Both Type 1 and Type 2 patients with diabetes can develop the eye disease. Development is not prevented by good sugar control, that is, diabetic retinopathy can not necessarily be avoided.
Tight sugar control and a low A1C, however, can be instrumental in avoiding severe vision loss.
Symptoms of Diabetic Retinopathy
Diabetic retinopathy can cause no symptoms, blurry vision, floaters and blindness depending upon the stage or severity of the disease.
Most commonly patients experience blurry vision due to swelling of the macula.
Floaters could be an early sign of bleeding inside the eye. Severe loss of vision can occur from bleeding or diabetic retinal detachment – both occurring in advanced stages of the disease.
Ideally, we would like to make the diagnosis of diabetic retinopathy while your vision is still 20/20!
Stages of Diabetic Retinopathy
Retinal swelling is the most common complication of the diabetic retinopathy. Diabetic macular edema (DME) is defined as retinal swelling of the macula. The swelling develops when the normal blood vessels of the retina start to leak and fluid accumulates in the macular area.
Swelling away from the macula is not too concerning as there is little effect on the vision.
The greater the macular edema, the worse the vision becomes.
Fewer patients develop proliferative diabetic retinopathy. This is the stage where blindness is possible. In response to inadequate oxygen delivery to the retina, abnormal blood vessels grow, or proliferate, on the surface of the retina, optic nerve or iris.
These abnormal blood vessels are called neovascularization. By definition, patients with neovascularization have proliferative diabetic retinopathy.
Left unchecked, these blood vessels can cause a diabetic retinal detachment or a specific type of painful glaucoma. These two complications of proliferative diabetic retinopathy can cause blindness.
In most cases, our patients at Florida Retina Consultants are examined frequently enough to enjoy life long useful vision.
Treatment of Diabetic Retinopathy
We use the most advanced methods and techniques to treat our patient with diabetic retinopathy.

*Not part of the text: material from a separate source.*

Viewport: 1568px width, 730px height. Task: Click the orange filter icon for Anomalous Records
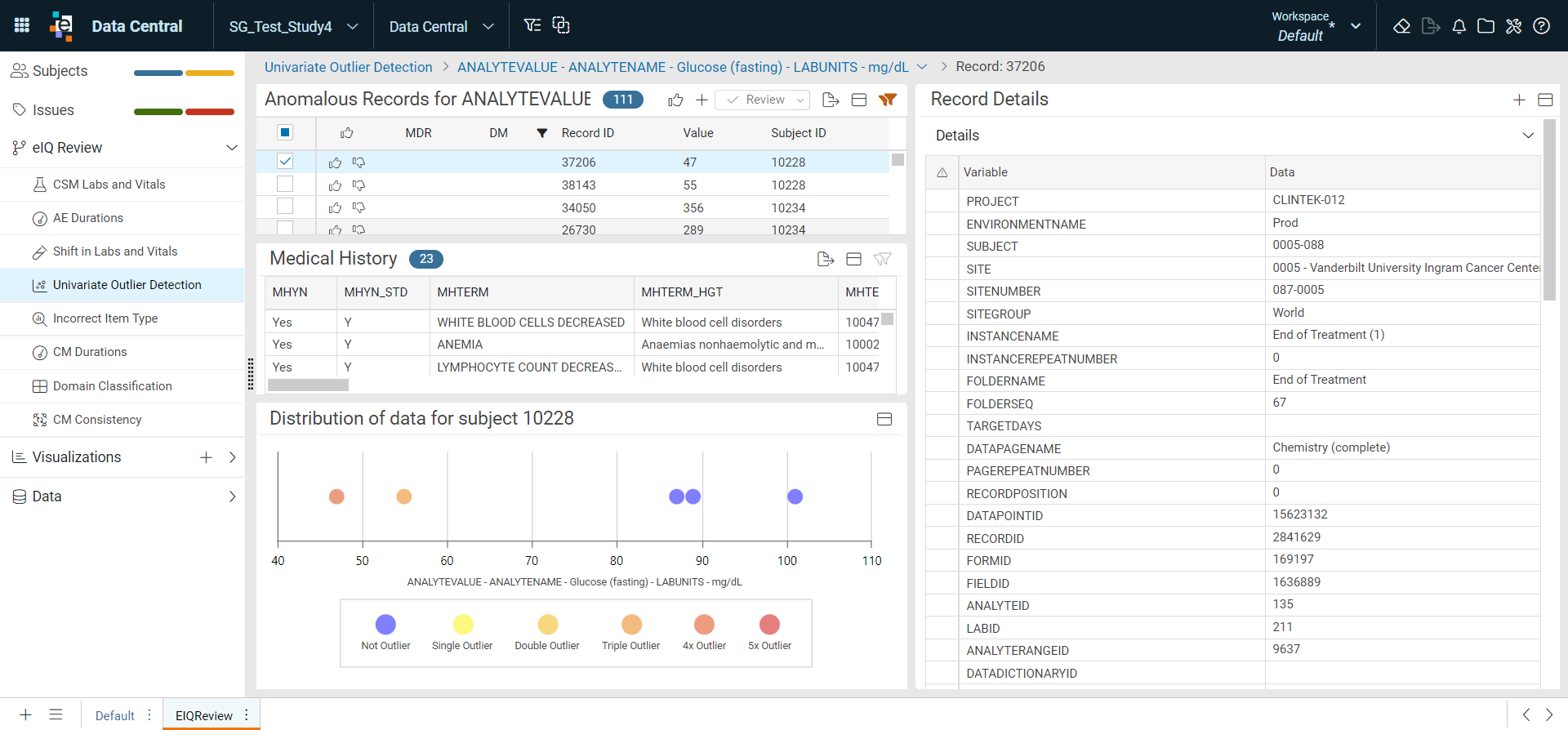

Treatment options include:
Laser Photocoagulation – the gold standard for the treatment of several complications of diabetic retinopathy.
anti-VEGF injections have become a useful tool for the treatment of many stages of diabetic retinopathy. There are several anti-VEGF medications available, such as Avastin, Eylea and Lucentis.
Injectable steroids can be used to treat various forms of diabetic macular edema. Sustained release injections of steroid, such as Ozurdex, can provide sustained treatment lasting several months or more.
Retina surgery is often not necessary but can be instrumental in cases of retinal detachment or vitreous hemorrhage.